Bridge methods in the VM

Sat Jan 26 13:05:56 UTC 2019

> De: "Brian Goetz" <brian.goetz at oracle.com>
> À: "valhalla-spec-experts" <valhalla-spec-experts at openjdk.java.net>
> Envoyé: Mardi 22 Janvier 2019 14:51:35
> Objet: Bridge methods in the VM

> We’ve been thinking for a long time about the possibilities of pushing bridging
> down into the VM. The reasons we have had until now have not been strong
> enough, but generic specialization, and compatible migration of libraries, give
> us reason to take another swing. HTML inline (list willing); MD attached.

I'm worry that we are missing the big picture here, bridging by the VM is one way to patch the vtable, there is another feature we need which is also equivalent to paching the vtable, the where condition, the method specialization where a generic method is replaced by a specific version depending on the value of the type arguments. 
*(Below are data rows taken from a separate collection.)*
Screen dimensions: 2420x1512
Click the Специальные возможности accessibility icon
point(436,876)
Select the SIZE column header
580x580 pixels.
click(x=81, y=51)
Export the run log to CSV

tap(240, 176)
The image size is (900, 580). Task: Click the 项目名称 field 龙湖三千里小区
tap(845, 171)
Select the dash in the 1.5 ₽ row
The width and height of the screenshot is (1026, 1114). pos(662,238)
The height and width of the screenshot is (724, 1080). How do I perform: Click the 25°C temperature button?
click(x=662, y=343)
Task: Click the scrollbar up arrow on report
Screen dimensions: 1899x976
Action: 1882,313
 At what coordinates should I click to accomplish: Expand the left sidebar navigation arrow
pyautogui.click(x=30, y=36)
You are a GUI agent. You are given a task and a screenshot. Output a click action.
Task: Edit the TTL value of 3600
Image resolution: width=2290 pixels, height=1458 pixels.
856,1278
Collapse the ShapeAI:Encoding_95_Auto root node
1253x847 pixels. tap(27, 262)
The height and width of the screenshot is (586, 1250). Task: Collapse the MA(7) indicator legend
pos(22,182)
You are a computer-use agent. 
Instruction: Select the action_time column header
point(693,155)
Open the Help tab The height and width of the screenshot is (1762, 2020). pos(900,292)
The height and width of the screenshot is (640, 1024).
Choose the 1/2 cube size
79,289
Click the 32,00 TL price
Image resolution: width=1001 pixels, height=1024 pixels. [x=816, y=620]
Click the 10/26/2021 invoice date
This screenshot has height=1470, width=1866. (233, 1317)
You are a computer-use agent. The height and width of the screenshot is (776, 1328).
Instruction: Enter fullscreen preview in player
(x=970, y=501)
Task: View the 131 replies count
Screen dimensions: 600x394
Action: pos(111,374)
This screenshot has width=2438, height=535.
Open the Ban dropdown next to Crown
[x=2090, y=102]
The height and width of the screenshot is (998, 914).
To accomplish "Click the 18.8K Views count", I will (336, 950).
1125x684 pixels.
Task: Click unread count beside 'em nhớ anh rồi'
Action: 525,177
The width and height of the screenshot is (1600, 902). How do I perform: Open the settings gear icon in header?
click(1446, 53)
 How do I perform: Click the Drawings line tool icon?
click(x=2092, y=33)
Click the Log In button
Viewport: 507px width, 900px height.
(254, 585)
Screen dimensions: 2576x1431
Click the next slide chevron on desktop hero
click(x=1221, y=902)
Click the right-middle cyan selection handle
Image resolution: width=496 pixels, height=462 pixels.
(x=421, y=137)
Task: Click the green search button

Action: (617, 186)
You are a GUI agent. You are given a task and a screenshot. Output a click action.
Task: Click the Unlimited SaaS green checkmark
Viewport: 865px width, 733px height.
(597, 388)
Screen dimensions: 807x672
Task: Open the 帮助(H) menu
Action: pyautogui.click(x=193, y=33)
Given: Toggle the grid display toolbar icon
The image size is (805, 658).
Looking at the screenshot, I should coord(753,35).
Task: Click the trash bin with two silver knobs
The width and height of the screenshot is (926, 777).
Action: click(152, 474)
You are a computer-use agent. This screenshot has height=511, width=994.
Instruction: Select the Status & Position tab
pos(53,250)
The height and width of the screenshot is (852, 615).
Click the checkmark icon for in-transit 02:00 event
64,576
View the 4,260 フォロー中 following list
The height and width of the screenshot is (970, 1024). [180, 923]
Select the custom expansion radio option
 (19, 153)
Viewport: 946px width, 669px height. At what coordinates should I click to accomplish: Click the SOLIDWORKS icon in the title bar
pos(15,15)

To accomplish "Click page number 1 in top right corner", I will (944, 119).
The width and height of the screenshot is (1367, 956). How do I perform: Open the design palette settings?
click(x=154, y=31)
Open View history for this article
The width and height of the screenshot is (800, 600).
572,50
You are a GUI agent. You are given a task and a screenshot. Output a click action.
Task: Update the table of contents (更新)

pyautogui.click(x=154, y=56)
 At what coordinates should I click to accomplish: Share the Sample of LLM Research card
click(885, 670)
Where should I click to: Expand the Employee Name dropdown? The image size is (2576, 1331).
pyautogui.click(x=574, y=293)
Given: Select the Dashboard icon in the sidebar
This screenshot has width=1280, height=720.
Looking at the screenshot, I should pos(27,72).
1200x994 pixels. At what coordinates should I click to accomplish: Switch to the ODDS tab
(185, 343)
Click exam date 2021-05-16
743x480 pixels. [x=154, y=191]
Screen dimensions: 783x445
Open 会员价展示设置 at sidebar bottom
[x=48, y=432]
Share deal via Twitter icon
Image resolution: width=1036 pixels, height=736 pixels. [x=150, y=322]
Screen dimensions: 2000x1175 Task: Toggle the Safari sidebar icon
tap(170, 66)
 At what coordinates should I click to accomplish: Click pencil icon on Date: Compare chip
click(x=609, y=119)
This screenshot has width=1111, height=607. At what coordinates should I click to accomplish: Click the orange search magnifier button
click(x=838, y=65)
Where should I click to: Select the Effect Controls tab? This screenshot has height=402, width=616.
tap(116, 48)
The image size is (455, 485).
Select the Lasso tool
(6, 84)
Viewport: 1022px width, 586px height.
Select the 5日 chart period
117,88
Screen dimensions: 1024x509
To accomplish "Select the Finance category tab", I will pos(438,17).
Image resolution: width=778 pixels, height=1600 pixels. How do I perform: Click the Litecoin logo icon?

If we have a general mechanism of vtable patching, the attribute Forwarding may still exist but instead of being directly read by the VM, it will be read by the JDK side that interact with the vtable patching (think like a bootstrap method) instead of being known by the VM and treated in a ad hoc way. 

That's said, having a forwarding attribute can be fun by itself. 

> VM Bridging

> Historically, bridges have been generated by the static compiler. Bridges are
> generated today when there is a covariant override (a String -returning method
> overrides an Object -returning method), or when there is a generic
> instantiation ( class Foo implements List<String> ). (Historically, we also
> generated access bridges when accessing private fields of classes in the same
> nest, but nestmates did away with those!)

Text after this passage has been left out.